After I stopped fighting the rigid form of the Dathun, I settled in to practice like I’ve not settled before. I understand now why monks devote their lives to prayer and good works (fasting: meh) – the discipline of the thing is necessary to truly quiet the mind and body. I came to appreciate the bowing, the many forms, and even the chanting. I realized how often I use my mind to override the messages my body is sending, and the frequency with which I expend great energy trying to force mind and body to agree, instead of simply listening. Then, there was the constant buzz of thinking that, after a while, went from fascinating to familiar to slightly boring. For example, I remember one morning sitting when my tickster mind launched a particularly vivid sexual fantasy and a voice seemed to respond, “That again? Can’t we do better than that?”
In the American Buddhist scene it’s become almost cliche for a writer to go on retreat and return with stories about the heightened pleasure of simple things like taking a walk, looking at flowers, or simply sitting in the grass. Well, it’s a cliche because it happens to be true. One of the cooks baked big, soft loaves of multi-grain bread every day and set one out for hungry Dathun-ers, and most days I would have a few slices with butter. The memory is still vivid – after a long day of practice, the act of eating fresh bread with butter while evening gathered over the hills was as perfect as human experience gets. I even found amusement in the company of the skunk who sprayed me in the first week, who I saw almost nightly in the meadow where I was camped. He took on a personality and symbolism not unlike Mara – vindictive and slinking, an enemy of my practice.
One Foot Out the Door
A few days after I had settled in, it was suddenly time to leave. In fact, I had several days left, but the anticipation of rejoining society, of regaining my time and the internet and junk food, became fierce. In an instant, it seemed, I had gone from spending entire minutes (minutes!) without a single discursive thought to unable to sit still because I was ready to get back to my life and wield the mighty ax of my new mindfulness chops.

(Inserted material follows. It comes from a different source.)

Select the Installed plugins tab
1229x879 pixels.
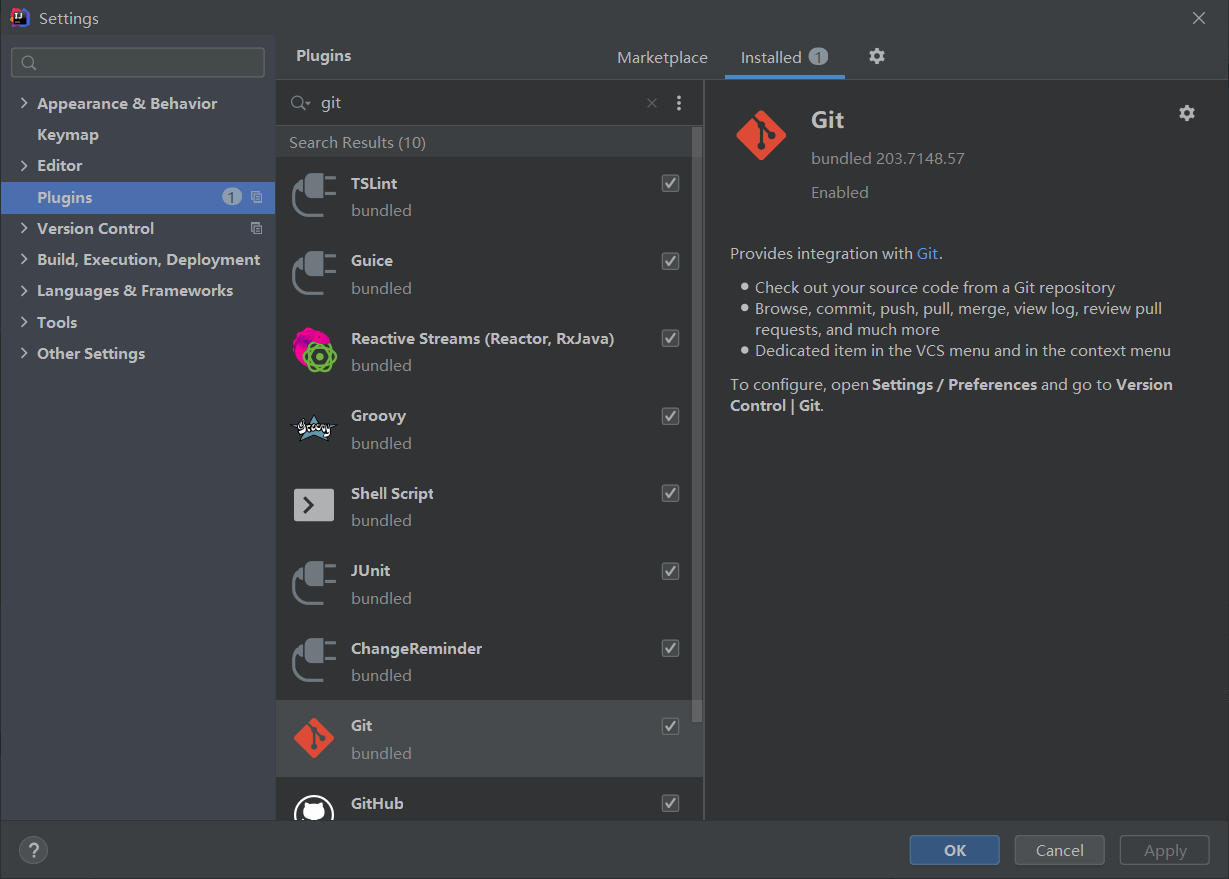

Stepping back in to the world after two weeks of practice wasn’t as dramatic as I thought it would be, but I felt different in small ways. I noticed how people interact, and the many small acts of both kindness and violence that we exchange every day. I saw a lot of frustration and unhappiness in peoples’ faces. And I found myself slipping right back in to old habitual patterns that I had hoped would be automatically changed after Dathun. I still took the laptop to bed and browsed blogs before going to sleep. I ate junk food. And after I judged my rain pants and jacket to be ruined forever after being sprayed, I had vengeful and angry thoughts about the skunk. There was much backsliding.
Still, I feel my connection to mindfulness is stronger than before, and when I sit down to practice I often see the meditation hall in my mind’s eye. If I don’t feel like sitting and want to blow it off, I remember how rich my awareness became, for short periods of time, and I sit. There’s also something powerful about sitting with other people, and I draw inspiration from some of the other Dathun participants who dealt with more pain and adversity than me and still made it to sitting at 7 every morning. If you get the chance to do a Dathun, or even a week-long retreat, do it. You might hate it at first but it’ll grow on you, and afterwards you’ll find yourself in the car or the subway or standing in an endless line at the drug store wishing everything in life was a little more like retreat.